The second significant item in Council’s Dec. 10th’s afternoon meeting was the recommended endorsement of the Neighbourhood Team Terms of Reference for neighbourhood planning in the Booth, Fernridge and Rinn areas of the Brookswood-Fernridge Community Plan. Since it says the word “Brookswood” in the title, it’ll be controversial and Council certainly didn’t disappoint.
Bookswood Neighbourhood Planning Team Grows
Township staff recommended a neighbourhood planning team size of 9, but Councillor Blair Whitmarsh was quick to ask for an increase to 12, which would include the original 9 from within the Finn, Booth and Fernridge plans, but also add 2 from the adjacent developed Brookswood area and 1 more from the adjacent rural area.

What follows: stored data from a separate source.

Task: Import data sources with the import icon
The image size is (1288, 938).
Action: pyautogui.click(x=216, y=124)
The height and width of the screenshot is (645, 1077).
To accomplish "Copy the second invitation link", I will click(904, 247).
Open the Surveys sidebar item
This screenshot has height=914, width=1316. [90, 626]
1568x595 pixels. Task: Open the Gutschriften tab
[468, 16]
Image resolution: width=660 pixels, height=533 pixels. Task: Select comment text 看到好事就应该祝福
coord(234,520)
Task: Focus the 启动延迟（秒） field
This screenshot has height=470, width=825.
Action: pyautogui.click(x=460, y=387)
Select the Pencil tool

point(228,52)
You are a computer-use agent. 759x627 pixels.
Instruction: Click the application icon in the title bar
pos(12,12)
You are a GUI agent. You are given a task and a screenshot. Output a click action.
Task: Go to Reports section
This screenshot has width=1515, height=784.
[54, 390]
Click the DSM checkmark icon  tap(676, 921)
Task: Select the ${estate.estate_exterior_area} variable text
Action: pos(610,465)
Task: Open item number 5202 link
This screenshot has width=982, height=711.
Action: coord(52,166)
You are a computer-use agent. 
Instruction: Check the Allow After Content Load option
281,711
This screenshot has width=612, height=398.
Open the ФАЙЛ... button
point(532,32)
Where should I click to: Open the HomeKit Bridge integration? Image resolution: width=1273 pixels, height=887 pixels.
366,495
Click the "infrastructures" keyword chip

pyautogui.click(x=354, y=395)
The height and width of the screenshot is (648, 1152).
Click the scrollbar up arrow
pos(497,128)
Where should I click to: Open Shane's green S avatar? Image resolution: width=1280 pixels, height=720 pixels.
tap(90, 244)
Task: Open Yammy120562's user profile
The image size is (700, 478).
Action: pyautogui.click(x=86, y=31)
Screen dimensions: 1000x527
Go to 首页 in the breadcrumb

Councillor Bob Long wondered what we’ve done in the past regarding planning team sizes. Staff responded that the planning team for the Brookswood Community was larger because “the geographic area was the entire area of Brookswood Fernridge”. For the Williams NCP, there was over 20 because it was “encompassing”. Based on this logic, it would seem that staff believes the planning for 3 concurrent neighbourhood plans will be less encompassing than one of of Willoughby’s smallest neighbourhoods. Even the Aldergrove planning team had more than 9 and that was for a smaller core area.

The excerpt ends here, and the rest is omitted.